On January 1, 2026, the wRVU value of nearly every surgical, procedural, imaging, and diagnostic CPT code dropped by 2.5%. The change was finalized in the 2026 Medicare Physician Fee Schedule. CMS called it an "efficiency adjustment." For physicians signing employment contracts in 2026, it has a more practical name: a structural pay cut, applied through measurement rather than negotiation.

If your contract was drafted before January 2026 — or drafted after January using 2025 benchmarks that nobody updated — you may be working under wRVU targets that no longer reflect the actual current value of your clinical work. The contract still says you must hit 6,200 wRVUs to earn your base salary. The clinical activity that produced 6,200 wRVUs in 2025 now produces 6,045 wRVUs in 2026 — without any change in your schedule, patient mix, or effort.

This page explains what changed, who is affected most, what to look for in your contract, and what to ask your employer before signing.

What CMS actually changed

The 2026 Medicare Physician Fee Schedule introduced a 2.5% reduction in work RVU values and associated intra-service physician time for nearly all non-time-based CPT codes. This includes:

  • Surgical procedures (general, orthopedic, cardiovascular, neurosurgery, etc.)
  • Interventional procedures (cardiology, radiology, gastroenterology)
  • Diagnostic imaging interpretation
  • Most procedural and operative codes across specialties

Time-based services were largely exempt. This means primary care office visits, psychiatric encounters, and behavioral health services were not subject to the reduction. The asymmetry is intentional — CMS positioned the adjustment as recognition that procedural efficiency has improved over time, while time-based services remain bound by the actual minutes of physician engagement.

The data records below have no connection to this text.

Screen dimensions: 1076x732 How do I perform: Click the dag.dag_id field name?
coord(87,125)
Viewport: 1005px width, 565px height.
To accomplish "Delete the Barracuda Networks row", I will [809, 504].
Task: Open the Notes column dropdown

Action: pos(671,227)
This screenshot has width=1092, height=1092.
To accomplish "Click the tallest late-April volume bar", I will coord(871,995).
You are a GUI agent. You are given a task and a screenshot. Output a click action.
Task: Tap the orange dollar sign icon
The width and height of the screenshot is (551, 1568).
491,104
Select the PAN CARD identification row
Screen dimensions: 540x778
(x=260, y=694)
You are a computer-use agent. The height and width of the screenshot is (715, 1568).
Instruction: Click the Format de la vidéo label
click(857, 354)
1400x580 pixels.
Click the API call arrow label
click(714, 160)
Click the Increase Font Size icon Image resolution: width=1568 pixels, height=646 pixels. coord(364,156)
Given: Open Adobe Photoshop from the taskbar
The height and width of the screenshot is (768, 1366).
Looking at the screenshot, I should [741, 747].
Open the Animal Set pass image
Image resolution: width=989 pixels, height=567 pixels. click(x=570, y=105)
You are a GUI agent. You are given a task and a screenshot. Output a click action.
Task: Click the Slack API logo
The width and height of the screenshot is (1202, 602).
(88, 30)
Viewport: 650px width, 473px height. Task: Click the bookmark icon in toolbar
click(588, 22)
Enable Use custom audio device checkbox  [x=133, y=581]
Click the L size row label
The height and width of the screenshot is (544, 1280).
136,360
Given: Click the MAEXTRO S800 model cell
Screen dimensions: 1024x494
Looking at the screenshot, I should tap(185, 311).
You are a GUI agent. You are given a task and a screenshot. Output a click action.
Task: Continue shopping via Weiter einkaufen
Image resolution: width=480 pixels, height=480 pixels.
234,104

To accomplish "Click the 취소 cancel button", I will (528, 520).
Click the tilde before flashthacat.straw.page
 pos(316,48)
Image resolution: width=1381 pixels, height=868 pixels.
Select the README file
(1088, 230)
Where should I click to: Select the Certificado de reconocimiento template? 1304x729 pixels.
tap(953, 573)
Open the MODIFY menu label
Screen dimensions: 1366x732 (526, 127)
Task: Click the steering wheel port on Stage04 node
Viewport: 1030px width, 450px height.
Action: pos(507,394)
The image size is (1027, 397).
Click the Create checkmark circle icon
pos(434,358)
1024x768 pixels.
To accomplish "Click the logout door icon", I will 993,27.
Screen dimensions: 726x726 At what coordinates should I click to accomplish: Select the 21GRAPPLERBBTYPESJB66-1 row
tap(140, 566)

For employed physicians, the practical effect is that the same clinical activity now generates fewer wRVUs in 2026 than it did in 2025, depending heavily on specialty mix.

Who is affected most

The impact distributes unevenly across specialties:

Most affected: Procedural and surgical specialists. Orthopedic surgery, general surgery, cardiology (especially interventional), gastroenterology, ophthalmology, otolaryngology, urology, and any specialty with high procedural volume will see the largest aggregate wRVU reduction.

Significantly affected: Diagnostic specialties. Radiology and pathology, despite shift-based or volume-based compensation models, will see their measured wRVU production decline.

Mildly affected: Specialties with mixed time-based and procedural work. Anesthesiology, emergency medicine, and certain hospitalist roles fall here.

Largely insulated: Time-based specialties. Family medicine, internal medicine outpatient, pediatrics, psychiatry, and behavioral health are mostly exempt because their core CPT codes are time-based.

If you are in any of the most-affected categories and you signed or are signing a contract that uses 2025 benchmarks, the gap between your contract's expectations and your actual measured output is real and ongoing.

How this shows up in your contract

The issue is not that the contract is invalid. It is that the numbers in the contract were calibrated to a wRVU value that no longer reflects current CMS valuations.

Three specific places to look:

The wRVU production threshold. If your contract requires a specific number of wRVUs annually for full base salary or for bonus eligibility, that number was almost certainly chosen using historical specialty benchmarks. If those benchmarks predate the 2026 adjustment, the threshold is now harder to hit than it was when it was negotiated.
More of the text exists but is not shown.